• roswithazatlokal

18.10.2020


Liebes Tagebuch,

die Yoga-Stunden mit Dominik sind sehr anstrengend. Und das liegt nicht nur an den Übungen. Immer möchte er das Sagen haben. Weil schließlich ist SEIN Frauli die Erfinderin. Behauptet er zumindest.

"Wie kann dein Frauli das erfunden haben, wenn es doch im Fernsehen gezeigt wird?“, frage ich ihn.


„Äh, weil es eben so ist. Aber lenk nicht ab, mach lieber mit.“

Die Nanni zwinkert mir amüsiert zu. „Wer hat`s erfunden?
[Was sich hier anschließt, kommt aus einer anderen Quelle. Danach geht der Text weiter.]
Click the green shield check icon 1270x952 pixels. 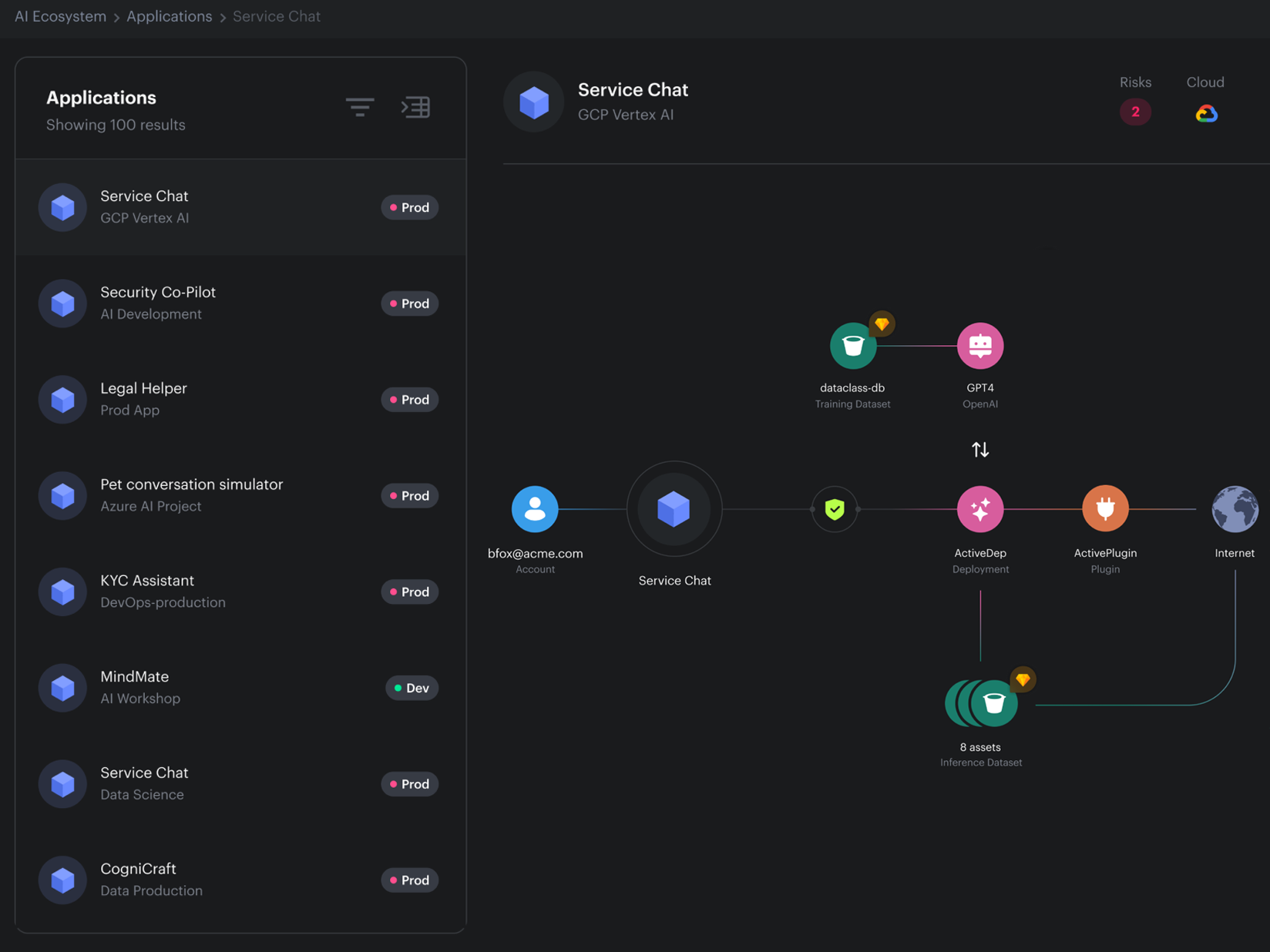pos(834,508)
Die Schweizer natürlich.“ Sie bricht in schallendes Gelächter aus.


„Wie bitte?“ Dominik kapiert rein gar nichts. Er ist bei Weitem nicht so gebildet wie wir. Soweit ich das beurteilen kann, weiß er nicht einmal was eine Werbung ist. Die Nanni meint, er hat dafür andere Qualitäten. Da kann man schon ein bisserl darüber hinwegsehen, dass es bei ihm Oberstüberl nicht ganz so funky zugeht.
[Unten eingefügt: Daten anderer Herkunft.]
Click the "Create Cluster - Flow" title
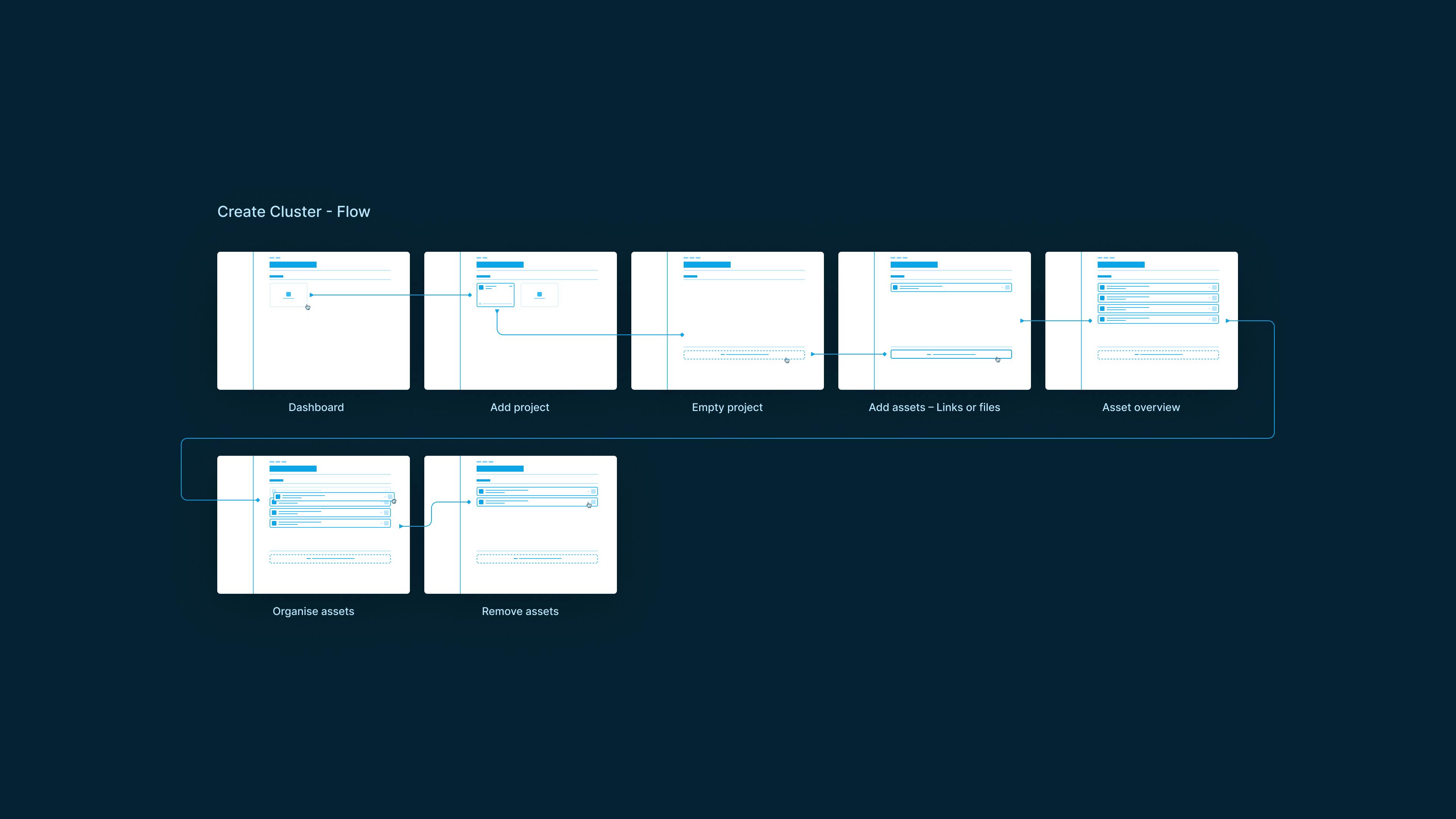This screenshot has width=1456, height=819. point(293,212)
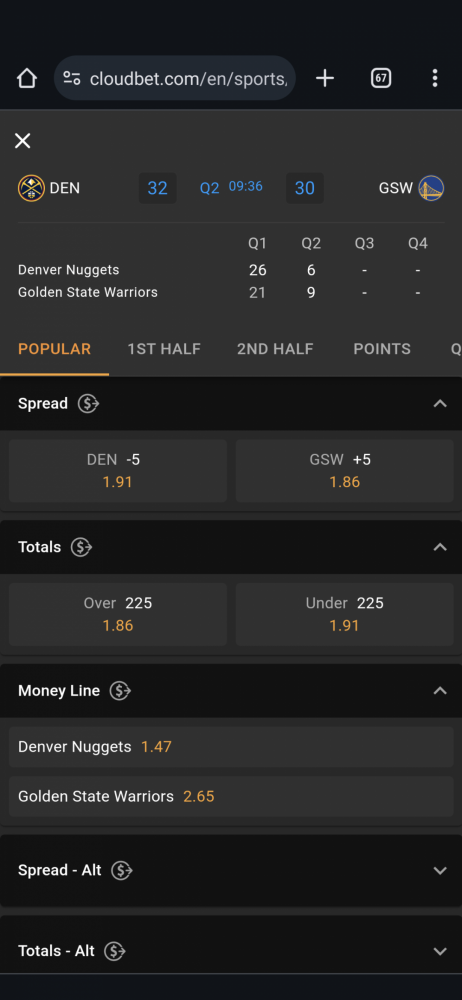Screen dimensions: 462x1000
Task: Collapse the Spread section
Action: (x=440, y=404)
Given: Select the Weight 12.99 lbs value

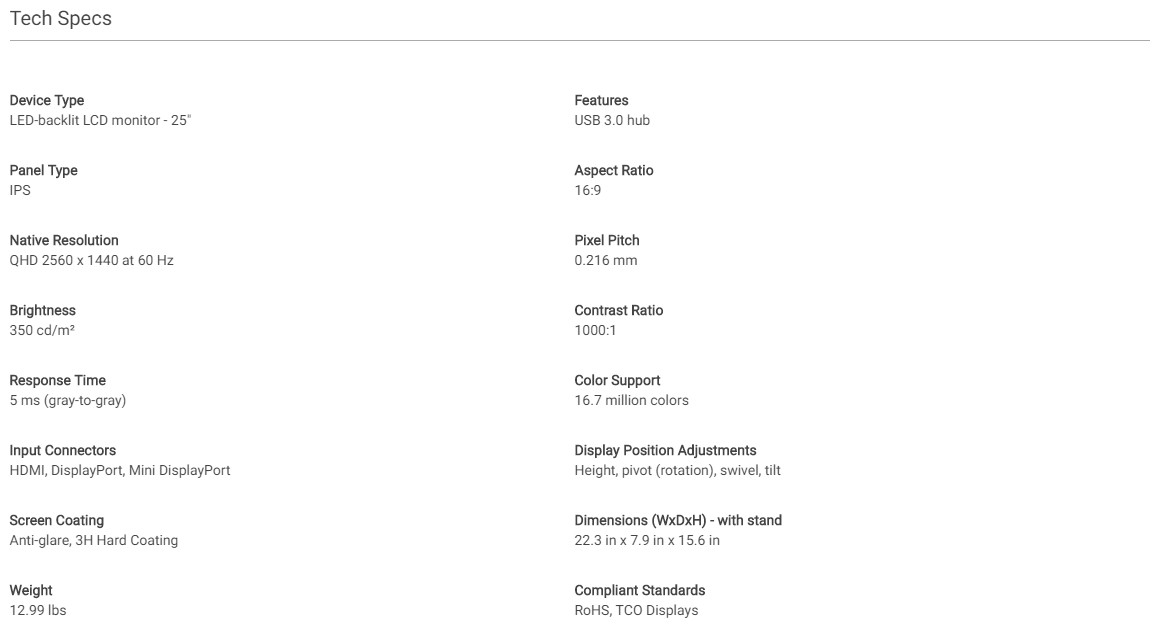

Woher die immer diese Ausdrücke hat? Und von welchen Qualitäten spricht sie da wohl? Mir wäre jetzt nix Herausragendes aufgefallen.


Gestern nach den ersten Übungen hätte ich am liebsten gleich alles wieder hingeschmissen. Wobei, der Sonnengruß gefällt mir schon irgendwie. Dieses Verneigen, das hat was. Aber nur, wenn man sich gegenübersteht. Anfangs bin ich hinter dem Dominik gestanden. Da hatte ich jedes Mal seinen Stinkehintern vor meiner Nase. Das war nicht gerade erbaulich, liebes Tagebuch.


Aber warum bitte soll ich einen Baum darstellen? Und einen Hund? Meine Befürchtung war dann ja auch, dass ich vielleicht einen am Baum pinkelnden Hund nachmachen muss. Das ist mir dann aber Gott sei Dank doch erspart geblieben.


Das Dreieck und der Bogen und wie das alles heißt … Irgendwie krieg ich das meiste nicht hin, bin schön langsam am Verzweifeln. Die Nanni meint, das ist normal so. Das braucht Zeit und Übung.


Wie alles anfängt mir weh zu tun, möchte ich doch am liebsten aufhören. Da nimmt der Dominik doch tatsächlich ganz lieb meine Pfote in die seine und tröstet mich. „Weißt du, Hanni, auch wir Profis haben zu Beginn Schmerzen erleiden müssen. Aber es wird besser. Ehrlich. Gib jetzt nicht auf“, sagt er.


Warst du schon einmal in einer Yoga-Stunde, liebes Tagebuch? Dass es besser wird oder weniger weh tut, kann ich zwar nicht behaupten, aber in einer Gruppe zu sein, das hat was. Ehrlich.


Ich sehe, wie Frauli uns durch den Vorhang durch beobachtet. Sicher fragt sie sich, wieso wir mit dem Roten auf der Terrasse herumturnen. „Wir turnen nicht, das ist Yoga“, korrigiert mich mein Hirn.

Und weißt du, was Frauli macht? Die kupfert unsere Übungen ab, macht sie mit uns mit. Irre, oder? Ob ich sie morgen zu uns auf die Terrasse einlade?


Liebes Tagebuch,

ich bin es, Frauli.


Ich habe beschlossen, aus der Not eine Tugend zu machen. Und deswegen nehme ich den nicht ernst gemeinten Rat meines Ex-Therapeuten an und mache bei den Yoga-Übungen mit. Noch getraue ich mich nicht raus auf die Terrasse. Aber morgen frag ich die drei einfach.